**Input data**
= Beginning of Section =
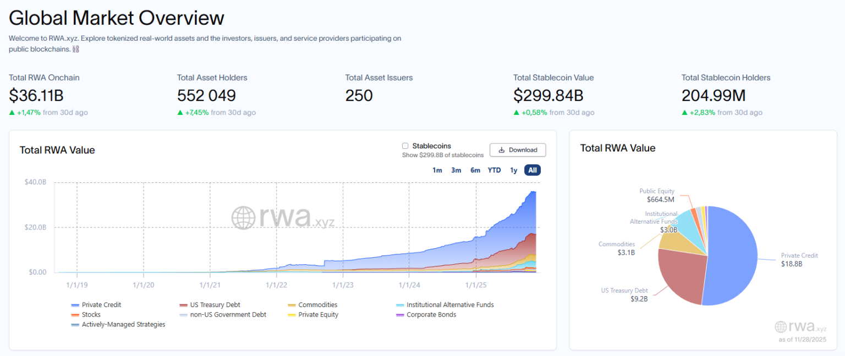Click green up arrow under Total Stablecoin Value
The height and width of the screenshot is (356, 845).
pos(517,113)

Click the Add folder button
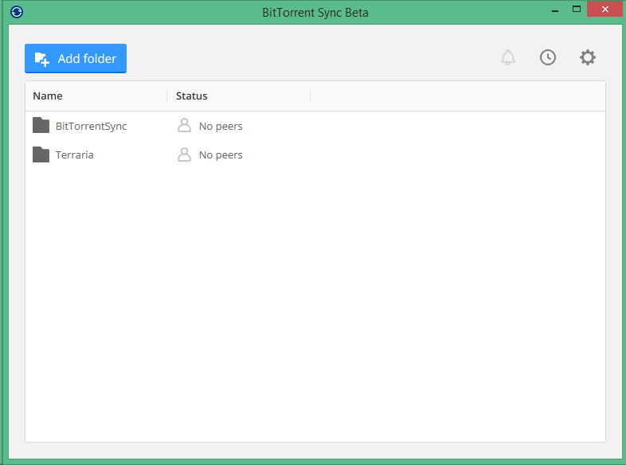pyautogui.click(x=76, y=58)
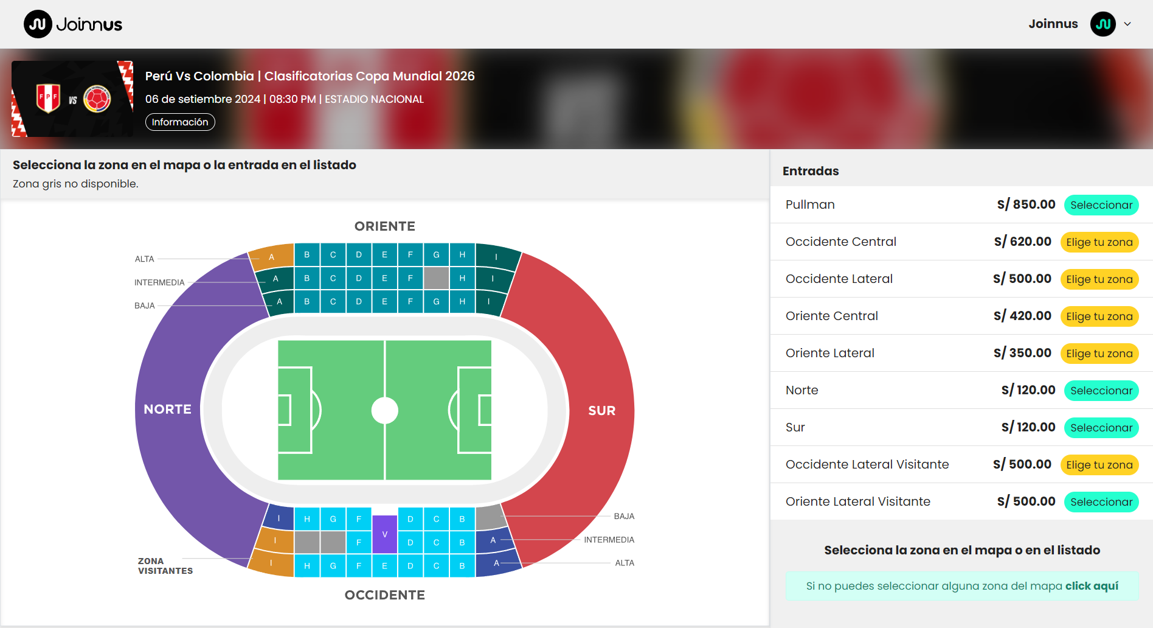1153x628 pixels.
Task: Select the center circle of the pitch
Action: pyautogui.click(x=384, y=410)
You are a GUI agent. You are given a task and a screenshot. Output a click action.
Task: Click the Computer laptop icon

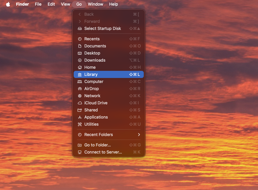(x=80, y=82)
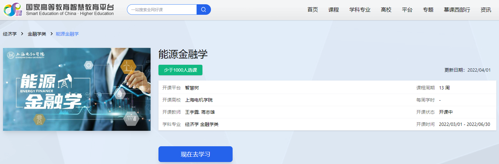Open the 高校 navigation item

[386, 10]
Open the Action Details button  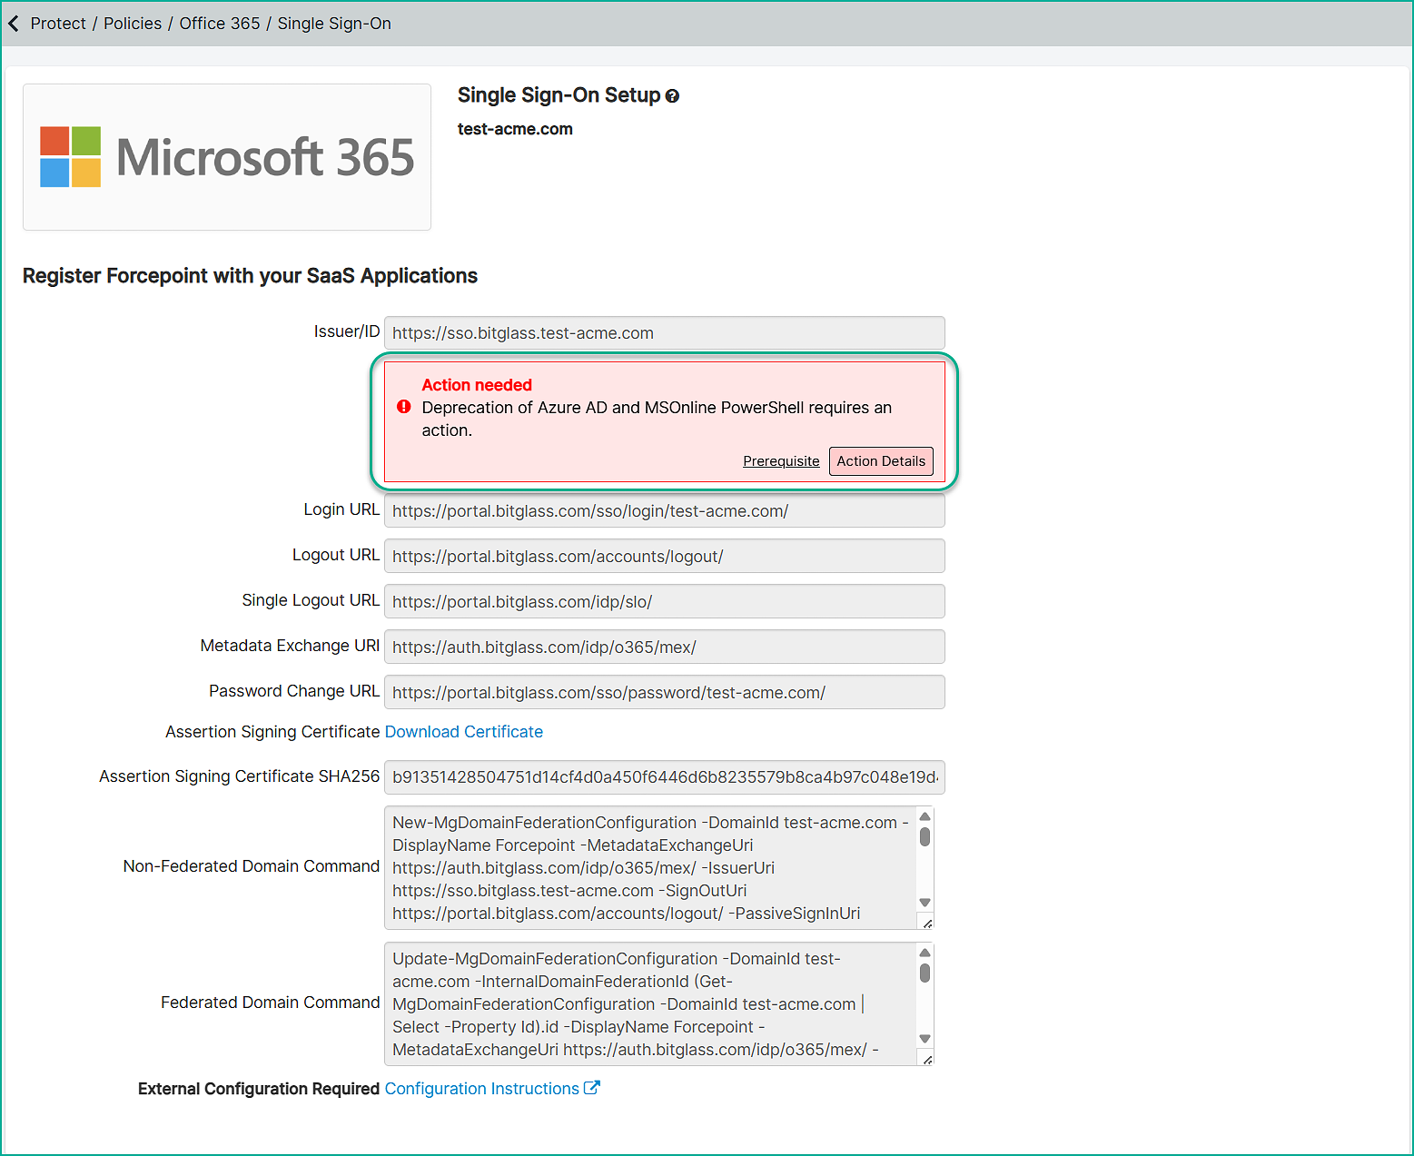coord(880,461)
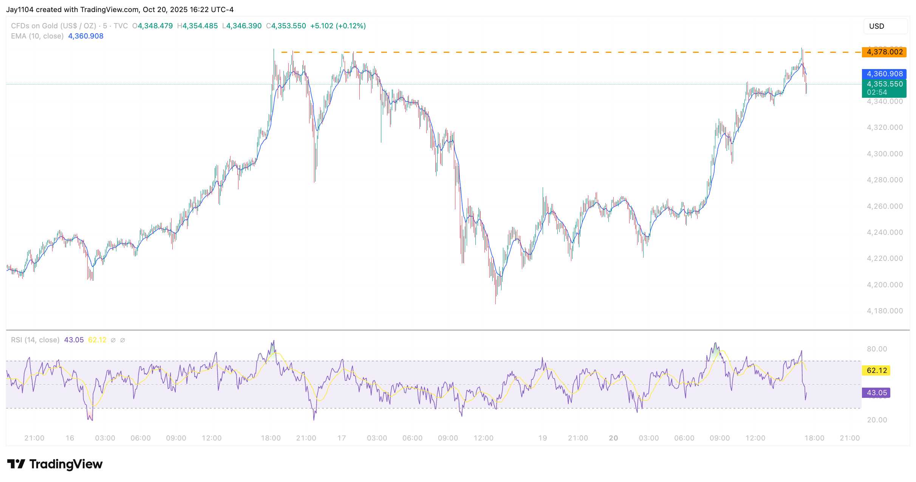
Task: Click the second empty-value symbol in RSI legend
Action: click(122, 340)
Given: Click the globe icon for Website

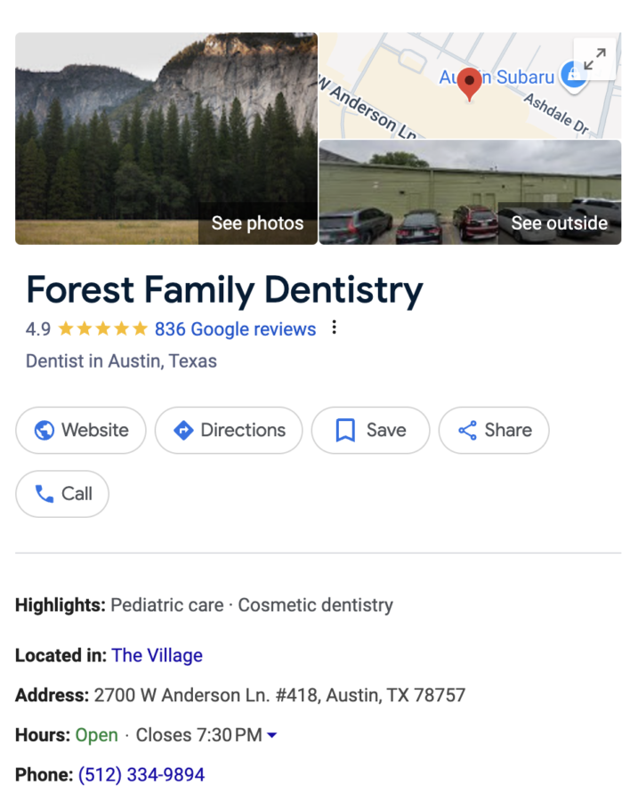Looking at the screenshot, I should pyautogui.click(x=44, y=431).
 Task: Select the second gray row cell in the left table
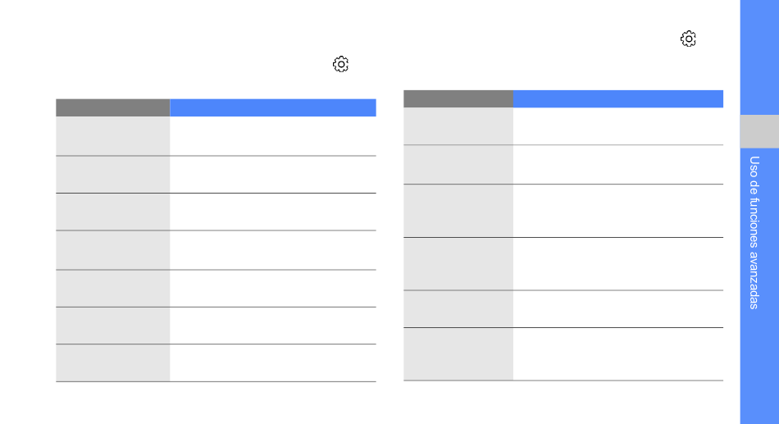113,175
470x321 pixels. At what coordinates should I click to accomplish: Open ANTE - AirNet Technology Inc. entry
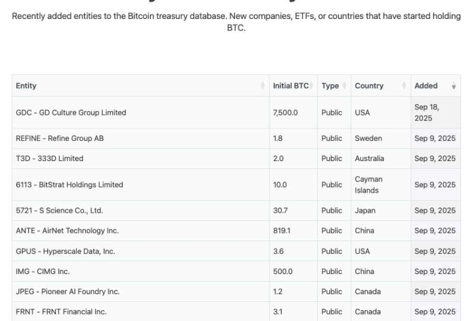coord(67,231)
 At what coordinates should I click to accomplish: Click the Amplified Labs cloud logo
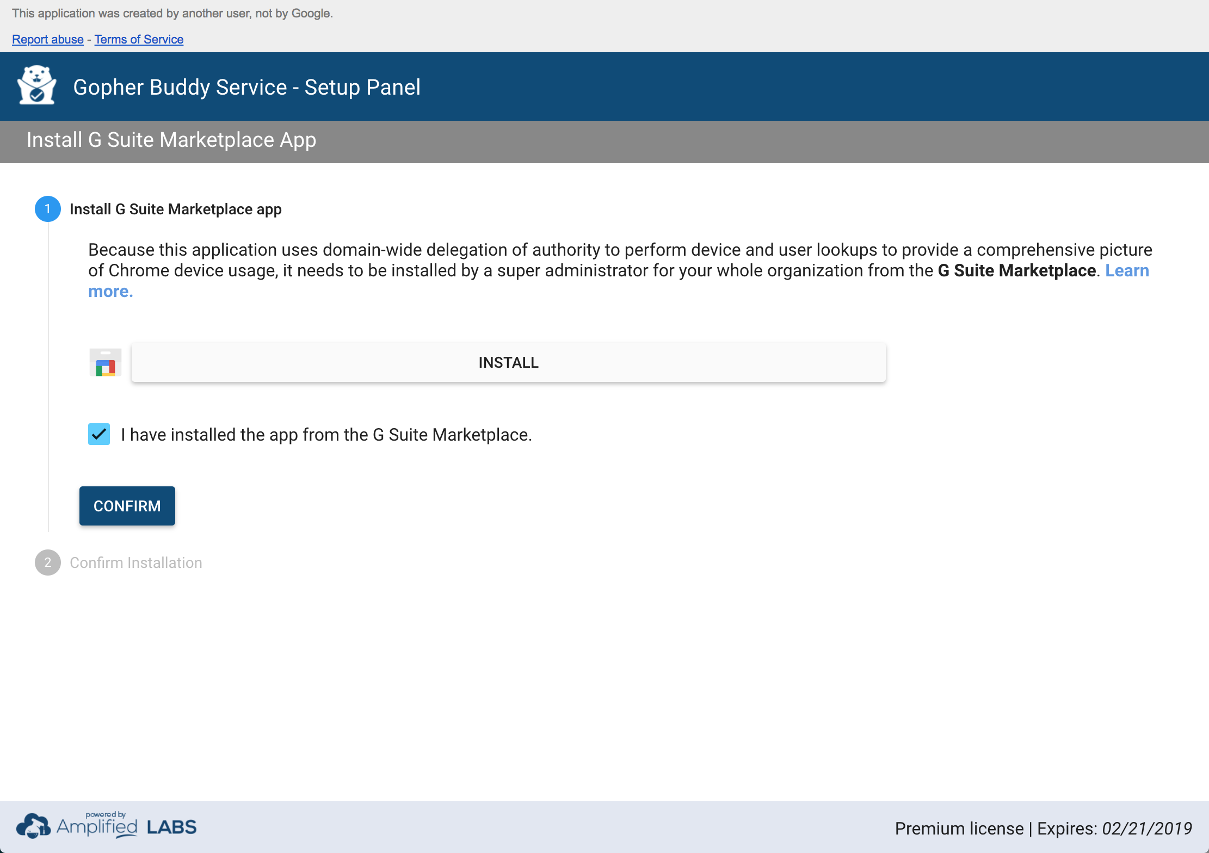pos(33,826)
= End of Section =
**Prompt**
This task calls for restating, word for word, each line from the line holding "470x321 pixels. At" through the end of the material, pictures left out.

**Solution to the problem**
470x321 pixels. At what coordinates should I click to accomplish: Open ANTE - AirNet Technology Inc. entry
coord(67,231)
 At what coordinates should I click to accomplish: Click the Amplified Labs cloud logo
pos(33,826)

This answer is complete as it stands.